TASK -
Return the rows below without any changes, starting at the row that contains "Given: Click the version" and stopping after the row that contains "Looking at the screenshot, I should [x=901, y=137].".

Records from a pointing dataset -
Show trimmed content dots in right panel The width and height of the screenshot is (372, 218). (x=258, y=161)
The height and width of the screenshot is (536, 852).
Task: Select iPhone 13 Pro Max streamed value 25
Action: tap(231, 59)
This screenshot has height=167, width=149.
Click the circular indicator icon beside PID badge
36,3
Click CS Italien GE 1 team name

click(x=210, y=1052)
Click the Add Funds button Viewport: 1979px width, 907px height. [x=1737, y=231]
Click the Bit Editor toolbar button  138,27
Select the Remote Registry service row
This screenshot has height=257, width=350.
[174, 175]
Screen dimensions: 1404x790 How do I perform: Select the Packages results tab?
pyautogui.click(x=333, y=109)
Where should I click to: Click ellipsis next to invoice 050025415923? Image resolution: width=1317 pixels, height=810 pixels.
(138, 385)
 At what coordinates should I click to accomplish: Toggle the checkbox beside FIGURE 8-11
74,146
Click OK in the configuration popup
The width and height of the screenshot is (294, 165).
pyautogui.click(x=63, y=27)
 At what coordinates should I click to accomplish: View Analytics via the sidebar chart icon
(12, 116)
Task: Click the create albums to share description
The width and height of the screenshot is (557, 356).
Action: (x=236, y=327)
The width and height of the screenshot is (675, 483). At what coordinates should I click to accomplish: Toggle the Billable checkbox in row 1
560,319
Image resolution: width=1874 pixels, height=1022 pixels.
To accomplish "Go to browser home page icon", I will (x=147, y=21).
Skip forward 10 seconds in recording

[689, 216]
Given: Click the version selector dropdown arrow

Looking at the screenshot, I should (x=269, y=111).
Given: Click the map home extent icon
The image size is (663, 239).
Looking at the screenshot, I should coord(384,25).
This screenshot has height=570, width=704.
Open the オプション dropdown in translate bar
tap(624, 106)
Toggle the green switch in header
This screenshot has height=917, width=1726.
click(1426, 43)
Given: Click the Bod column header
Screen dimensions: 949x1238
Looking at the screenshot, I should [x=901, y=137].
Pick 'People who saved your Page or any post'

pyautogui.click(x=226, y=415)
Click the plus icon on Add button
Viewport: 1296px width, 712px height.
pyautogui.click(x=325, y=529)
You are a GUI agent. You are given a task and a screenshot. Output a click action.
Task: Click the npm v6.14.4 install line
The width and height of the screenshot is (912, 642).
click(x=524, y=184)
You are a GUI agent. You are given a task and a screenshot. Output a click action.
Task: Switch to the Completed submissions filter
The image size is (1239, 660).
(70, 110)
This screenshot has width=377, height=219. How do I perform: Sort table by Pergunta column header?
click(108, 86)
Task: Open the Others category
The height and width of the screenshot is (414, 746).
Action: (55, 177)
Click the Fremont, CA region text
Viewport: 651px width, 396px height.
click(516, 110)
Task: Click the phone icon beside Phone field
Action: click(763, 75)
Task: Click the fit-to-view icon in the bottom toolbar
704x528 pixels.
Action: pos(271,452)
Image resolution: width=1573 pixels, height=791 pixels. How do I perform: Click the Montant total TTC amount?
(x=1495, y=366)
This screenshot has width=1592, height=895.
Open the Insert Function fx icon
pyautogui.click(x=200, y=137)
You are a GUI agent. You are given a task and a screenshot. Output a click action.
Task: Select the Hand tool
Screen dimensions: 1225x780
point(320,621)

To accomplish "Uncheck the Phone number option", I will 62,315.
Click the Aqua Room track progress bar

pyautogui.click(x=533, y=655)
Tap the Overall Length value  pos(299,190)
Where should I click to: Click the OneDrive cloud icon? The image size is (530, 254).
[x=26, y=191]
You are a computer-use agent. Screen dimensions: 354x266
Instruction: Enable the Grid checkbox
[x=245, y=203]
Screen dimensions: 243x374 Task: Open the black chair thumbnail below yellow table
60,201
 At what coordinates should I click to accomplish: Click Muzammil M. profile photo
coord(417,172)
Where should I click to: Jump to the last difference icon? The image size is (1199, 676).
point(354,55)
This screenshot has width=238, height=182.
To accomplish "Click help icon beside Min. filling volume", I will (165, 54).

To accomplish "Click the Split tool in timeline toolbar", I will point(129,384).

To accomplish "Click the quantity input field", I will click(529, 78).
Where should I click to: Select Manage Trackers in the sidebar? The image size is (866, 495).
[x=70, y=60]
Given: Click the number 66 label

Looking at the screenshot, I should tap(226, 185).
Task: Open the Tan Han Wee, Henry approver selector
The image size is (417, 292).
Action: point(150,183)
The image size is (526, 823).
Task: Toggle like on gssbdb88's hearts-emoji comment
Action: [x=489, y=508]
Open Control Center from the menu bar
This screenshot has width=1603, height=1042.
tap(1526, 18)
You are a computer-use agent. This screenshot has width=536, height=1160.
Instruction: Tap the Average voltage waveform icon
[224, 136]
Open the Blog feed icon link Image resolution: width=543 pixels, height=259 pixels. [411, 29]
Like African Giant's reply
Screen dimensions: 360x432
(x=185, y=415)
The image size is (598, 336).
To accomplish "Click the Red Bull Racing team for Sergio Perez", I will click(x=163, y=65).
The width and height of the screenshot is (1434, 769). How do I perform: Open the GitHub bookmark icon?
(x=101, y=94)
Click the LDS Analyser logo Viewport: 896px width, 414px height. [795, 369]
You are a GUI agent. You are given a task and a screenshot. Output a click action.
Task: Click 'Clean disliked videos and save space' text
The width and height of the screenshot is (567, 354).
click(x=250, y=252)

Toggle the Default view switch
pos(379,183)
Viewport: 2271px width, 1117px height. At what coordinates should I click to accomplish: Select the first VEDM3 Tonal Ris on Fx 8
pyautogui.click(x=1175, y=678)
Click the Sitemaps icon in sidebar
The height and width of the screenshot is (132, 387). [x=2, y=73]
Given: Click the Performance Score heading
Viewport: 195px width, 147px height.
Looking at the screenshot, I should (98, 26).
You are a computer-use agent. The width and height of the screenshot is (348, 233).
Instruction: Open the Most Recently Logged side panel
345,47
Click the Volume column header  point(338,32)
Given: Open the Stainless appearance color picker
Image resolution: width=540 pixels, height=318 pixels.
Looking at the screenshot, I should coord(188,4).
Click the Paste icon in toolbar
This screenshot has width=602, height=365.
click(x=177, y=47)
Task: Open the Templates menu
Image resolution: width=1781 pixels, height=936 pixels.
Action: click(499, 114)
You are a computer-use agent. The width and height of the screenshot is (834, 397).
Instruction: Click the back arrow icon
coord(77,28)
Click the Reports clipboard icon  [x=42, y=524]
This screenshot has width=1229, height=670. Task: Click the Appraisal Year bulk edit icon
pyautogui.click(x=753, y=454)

SOLUTION FOR THIS EXERCISE -
Given: Click the version selector dropdown arrow

Looking at the screenshot, I should (x=269, y=111).
Given: Click the map home extent icon
The image size is (663, 239).
Looking at the screenshot, I should coord(384,25).
This screenshot has height=570, width=704.
Open the オプション dropdown in translate bar
tap(624, 106)
Toggle the green switch in header
This screenshot has height=917, width=1726.
click(1426, 43)
Given: Click the Bod column header
Screen dimensions: 949x1238
Looking at the screenshot, I should [x=901, y=137].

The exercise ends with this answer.